Akhirnya girang juga saya. Tapi masih belum benar² percaya.

“Serius? Wkwkwkw.”

Ya, ternyata dia serius mau bolos. Tapi bolos itu bukan bolos, katanya, melainkan cuti. Di titik ini, saya baru benar-benar yakin bahwa apa yang disampaikan Sang Ekalaya beberapa minggu lalu benar adanya. Biar pun si Fafa kerja sama Cina, tapi jiwanya benar-benar merdeka.

Kami sepakat untuk berangkat sebelum Jumatan, setelah saya selesai “kelas” di PGMI. Sebagai bentuk penghargaan atas kesetiaan si Fafa kepada “senironya”, saya berkelakar ria: “Aku yang tanggung seluruh akomodasi dll-mu, Fa. Kan aku yang ngajak. Wkwkwkw.”

Singkat cerita, kami berangkat menuju lokasi acara setelah untaian qiraah ayat-ayat Quran melantun syahdu dari pengeras suara di masjid-masjid. Siang benar-benar terik, memanggang kaki kami yang telanjang.

Di tengah keringat yang mengucur, tepat di pertigaan Taman, Sepanjang, sebuah mobil pickup dengan body berwarna kuning bertuliskan “RA KOBER PREI” dan kalimat di bawahnya: “No time for love“, menyalip motor kami. Saya terhibur, dan lupa akan sekujur tubuh yang berkeringat di bawah matahari yang menyengat. Tangan saya menunjuk mobil itu, dan tampaknya Fafa mengerti maksud saya.

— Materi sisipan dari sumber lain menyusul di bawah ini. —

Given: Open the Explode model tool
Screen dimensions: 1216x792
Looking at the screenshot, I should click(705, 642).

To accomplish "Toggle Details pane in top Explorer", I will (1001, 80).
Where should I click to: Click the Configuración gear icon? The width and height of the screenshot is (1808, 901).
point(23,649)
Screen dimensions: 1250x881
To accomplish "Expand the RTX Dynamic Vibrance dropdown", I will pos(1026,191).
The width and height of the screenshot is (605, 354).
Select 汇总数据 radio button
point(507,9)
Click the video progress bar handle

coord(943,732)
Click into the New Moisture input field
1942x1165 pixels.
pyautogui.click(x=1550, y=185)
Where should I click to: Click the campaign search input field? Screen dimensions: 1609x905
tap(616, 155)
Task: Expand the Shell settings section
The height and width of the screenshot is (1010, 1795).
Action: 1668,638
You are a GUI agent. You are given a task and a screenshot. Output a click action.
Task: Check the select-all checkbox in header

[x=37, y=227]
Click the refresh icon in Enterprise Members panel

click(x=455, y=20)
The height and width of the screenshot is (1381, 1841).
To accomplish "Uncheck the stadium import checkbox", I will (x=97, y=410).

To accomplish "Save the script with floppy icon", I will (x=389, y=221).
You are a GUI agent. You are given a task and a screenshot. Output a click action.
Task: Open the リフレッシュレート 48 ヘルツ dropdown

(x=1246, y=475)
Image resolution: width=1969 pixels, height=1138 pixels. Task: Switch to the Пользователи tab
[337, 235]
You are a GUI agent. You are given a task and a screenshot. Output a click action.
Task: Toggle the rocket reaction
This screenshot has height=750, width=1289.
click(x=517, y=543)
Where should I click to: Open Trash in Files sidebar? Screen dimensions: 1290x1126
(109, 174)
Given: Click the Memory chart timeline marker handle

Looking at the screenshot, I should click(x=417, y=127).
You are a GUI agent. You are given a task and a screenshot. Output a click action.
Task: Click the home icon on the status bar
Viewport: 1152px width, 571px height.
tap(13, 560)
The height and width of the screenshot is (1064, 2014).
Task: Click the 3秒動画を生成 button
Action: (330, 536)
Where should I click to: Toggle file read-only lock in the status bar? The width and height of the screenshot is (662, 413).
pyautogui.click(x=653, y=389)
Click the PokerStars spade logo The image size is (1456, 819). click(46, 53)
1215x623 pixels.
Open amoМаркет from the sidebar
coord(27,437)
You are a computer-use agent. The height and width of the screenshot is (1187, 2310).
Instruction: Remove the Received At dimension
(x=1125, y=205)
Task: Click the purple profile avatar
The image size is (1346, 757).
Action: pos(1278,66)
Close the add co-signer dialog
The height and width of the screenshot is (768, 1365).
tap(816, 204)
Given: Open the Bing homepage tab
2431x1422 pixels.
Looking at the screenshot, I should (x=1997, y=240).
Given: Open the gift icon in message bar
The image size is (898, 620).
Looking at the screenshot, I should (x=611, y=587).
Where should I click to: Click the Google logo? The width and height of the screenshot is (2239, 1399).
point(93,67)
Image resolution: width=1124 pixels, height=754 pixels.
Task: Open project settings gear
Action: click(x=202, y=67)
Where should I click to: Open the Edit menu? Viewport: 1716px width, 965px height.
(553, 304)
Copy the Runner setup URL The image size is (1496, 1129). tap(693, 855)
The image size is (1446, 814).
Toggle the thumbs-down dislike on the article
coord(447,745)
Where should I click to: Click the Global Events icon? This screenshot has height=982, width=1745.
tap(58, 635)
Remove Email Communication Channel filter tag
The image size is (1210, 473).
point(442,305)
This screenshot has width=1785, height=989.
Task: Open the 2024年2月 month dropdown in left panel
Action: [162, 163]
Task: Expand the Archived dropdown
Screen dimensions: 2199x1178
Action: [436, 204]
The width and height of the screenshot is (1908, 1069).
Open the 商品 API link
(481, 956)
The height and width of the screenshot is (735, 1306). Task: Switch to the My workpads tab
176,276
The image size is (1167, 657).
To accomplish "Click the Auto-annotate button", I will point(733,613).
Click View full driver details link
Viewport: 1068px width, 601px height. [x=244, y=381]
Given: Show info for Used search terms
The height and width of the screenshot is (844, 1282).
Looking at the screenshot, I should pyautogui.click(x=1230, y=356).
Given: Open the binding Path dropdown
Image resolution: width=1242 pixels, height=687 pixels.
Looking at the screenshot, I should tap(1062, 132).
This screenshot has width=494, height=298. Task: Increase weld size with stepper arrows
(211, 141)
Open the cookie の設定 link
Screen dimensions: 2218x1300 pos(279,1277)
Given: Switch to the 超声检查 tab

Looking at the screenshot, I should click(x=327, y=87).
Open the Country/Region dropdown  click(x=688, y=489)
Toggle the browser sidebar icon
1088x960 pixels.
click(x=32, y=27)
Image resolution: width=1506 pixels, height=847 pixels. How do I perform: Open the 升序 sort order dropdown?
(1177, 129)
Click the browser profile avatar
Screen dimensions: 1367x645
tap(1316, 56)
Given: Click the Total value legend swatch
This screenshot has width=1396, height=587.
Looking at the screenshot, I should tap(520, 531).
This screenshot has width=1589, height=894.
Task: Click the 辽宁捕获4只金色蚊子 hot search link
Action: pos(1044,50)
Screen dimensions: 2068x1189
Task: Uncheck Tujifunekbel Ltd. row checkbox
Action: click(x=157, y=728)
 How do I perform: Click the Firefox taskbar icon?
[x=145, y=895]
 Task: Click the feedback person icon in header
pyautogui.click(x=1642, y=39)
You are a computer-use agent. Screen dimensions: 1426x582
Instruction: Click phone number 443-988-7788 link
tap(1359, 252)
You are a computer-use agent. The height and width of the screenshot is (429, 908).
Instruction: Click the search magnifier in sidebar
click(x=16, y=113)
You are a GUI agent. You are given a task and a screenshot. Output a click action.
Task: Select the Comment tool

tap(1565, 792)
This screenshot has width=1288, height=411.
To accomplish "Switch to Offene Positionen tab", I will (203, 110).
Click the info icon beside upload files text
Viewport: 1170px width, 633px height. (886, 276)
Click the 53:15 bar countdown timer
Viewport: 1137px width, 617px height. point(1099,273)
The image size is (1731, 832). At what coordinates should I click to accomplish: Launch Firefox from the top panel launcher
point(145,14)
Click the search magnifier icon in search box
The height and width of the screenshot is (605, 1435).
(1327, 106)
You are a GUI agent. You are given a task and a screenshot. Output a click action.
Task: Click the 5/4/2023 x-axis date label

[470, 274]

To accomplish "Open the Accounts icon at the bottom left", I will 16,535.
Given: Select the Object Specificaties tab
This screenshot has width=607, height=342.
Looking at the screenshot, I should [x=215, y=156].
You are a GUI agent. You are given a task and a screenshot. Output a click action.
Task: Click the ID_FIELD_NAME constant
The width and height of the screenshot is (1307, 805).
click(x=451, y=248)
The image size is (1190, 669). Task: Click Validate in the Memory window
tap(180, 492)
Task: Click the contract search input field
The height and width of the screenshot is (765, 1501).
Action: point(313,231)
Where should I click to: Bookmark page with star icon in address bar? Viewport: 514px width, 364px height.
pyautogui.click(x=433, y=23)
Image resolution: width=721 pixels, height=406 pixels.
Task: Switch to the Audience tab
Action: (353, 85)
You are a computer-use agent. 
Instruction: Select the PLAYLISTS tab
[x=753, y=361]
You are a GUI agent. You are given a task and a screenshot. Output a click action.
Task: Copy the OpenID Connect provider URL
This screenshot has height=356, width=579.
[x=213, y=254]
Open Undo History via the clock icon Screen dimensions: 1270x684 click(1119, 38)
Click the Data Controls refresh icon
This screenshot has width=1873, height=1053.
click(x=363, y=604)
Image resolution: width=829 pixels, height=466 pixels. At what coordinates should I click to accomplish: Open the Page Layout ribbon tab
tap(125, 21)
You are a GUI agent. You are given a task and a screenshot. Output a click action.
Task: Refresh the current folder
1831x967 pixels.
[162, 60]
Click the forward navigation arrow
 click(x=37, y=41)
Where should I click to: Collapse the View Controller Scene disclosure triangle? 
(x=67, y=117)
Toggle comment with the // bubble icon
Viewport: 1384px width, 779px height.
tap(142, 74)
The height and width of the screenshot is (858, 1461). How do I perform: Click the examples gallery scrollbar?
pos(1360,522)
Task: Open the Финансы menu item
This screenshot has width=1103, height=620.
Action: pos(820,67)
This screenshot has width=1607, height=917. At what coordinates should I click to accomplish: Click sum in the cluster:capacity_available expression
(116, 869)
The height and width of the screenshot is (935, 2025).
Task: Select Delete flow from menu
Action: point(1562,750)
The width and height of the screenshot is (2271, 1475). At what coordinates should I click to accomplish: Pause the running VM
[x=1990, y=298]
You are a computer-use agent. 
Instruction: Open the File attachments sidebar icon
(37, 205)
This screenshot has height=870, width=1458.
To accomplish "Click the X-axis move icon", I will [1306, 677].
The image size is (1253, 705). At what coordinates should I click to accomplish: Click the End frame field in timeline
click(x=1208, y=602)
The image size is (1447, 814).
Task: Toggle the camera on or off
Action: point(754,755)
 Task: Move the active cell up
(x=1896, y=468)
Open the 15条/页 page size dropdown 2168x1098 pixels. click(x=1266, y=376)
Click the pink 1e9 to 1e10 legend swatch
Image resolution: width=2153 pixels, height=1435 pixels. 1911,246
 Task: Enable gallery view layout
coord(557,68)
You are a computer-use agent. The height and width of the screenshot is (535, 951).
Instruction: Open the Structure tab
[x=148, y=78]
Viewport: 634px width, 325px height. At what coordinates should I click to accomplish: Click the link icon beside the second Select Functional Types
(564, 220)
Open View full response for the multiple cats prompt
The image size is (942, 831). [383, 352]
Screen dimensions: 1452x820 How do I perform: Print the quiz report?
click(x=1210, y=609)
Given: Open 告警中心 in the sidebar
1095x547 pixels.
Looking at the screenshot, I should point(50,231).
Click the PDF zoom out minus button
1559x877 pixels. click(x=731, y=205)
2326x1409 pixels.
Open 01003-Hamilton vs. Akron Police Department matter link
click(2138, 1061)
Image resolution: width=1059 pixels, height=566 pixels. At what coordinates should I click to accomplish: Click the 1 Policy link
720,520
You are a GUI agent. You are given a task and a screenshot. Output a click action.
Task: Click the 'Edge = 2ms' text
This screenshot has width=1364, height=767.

Tanpa saya komando, Fafa coba mengimbangi laju si pickup dengan presisi yang tertata, tepat di belakangnya. Lagi-lagi saya bangga punya sahabat “yunior” seperti dia. Lalu, jepreeettt!! HP butut saya berhasil mengabadikan gambar jenaka itu!

Motor kami terus melaju dan menyatu dengan debu jalanan. Sambil melirik kanan-kiri untuk mencari masjid, saya teringat beberapa saripati yang saya pahami dari berbagai forum Maiyahan, bahwa nalar humoris dan rasa “sumeleh” dalam menghadapi himpitan hidup, pada gilirannya, membikin beban berat di pundak manusia yang merdeka tampak sepele. Dunia terlalu remeh untuk diratapi. Seruwet apapun, sesumpek bagaimanapun, setumpuk persoalan hidup bisa “diselesaikan” dengan tertawa. Menghadapi hidup cukup debgan “bismillah”. Dan bagi saya, ekspresi yang tertuang di belakang pickup itu adalah contoh yang paling jenaka.

Tapi, rasa optimisme saya luruh seketika, saat seorang Khotib salat Jumat, di suatu masjid di sebelah kanan jalan, berteriak-teriak mencerca habis-habisan dan melaknat mati-matian orang-orang PKI. “Hari ini, jumat tanggal 29 September dan besok pagi kita bakal masuk 30 September di mana ada peristiwa besar yang sangat kejam,” teriaknya berapi-api dari atas mimbar. Saya menoleh ke Fafa yang duduk di samping saya, dan ia tersenyum sambil tertawa. Lagi-lagi dia paham maksud saya.

Ingin rasanya saya keluar dan mencari masjid lain, tapi sisi batin saya menolaknya. Lebih baik saya mencerna sumpah serapah yang keluar dari sang khatib dan mencatatnya. Maka, sambil mengaktifkan HP saya menuliskan beberapa poin yang saya tangkap, dan diam-diam saya tertawa.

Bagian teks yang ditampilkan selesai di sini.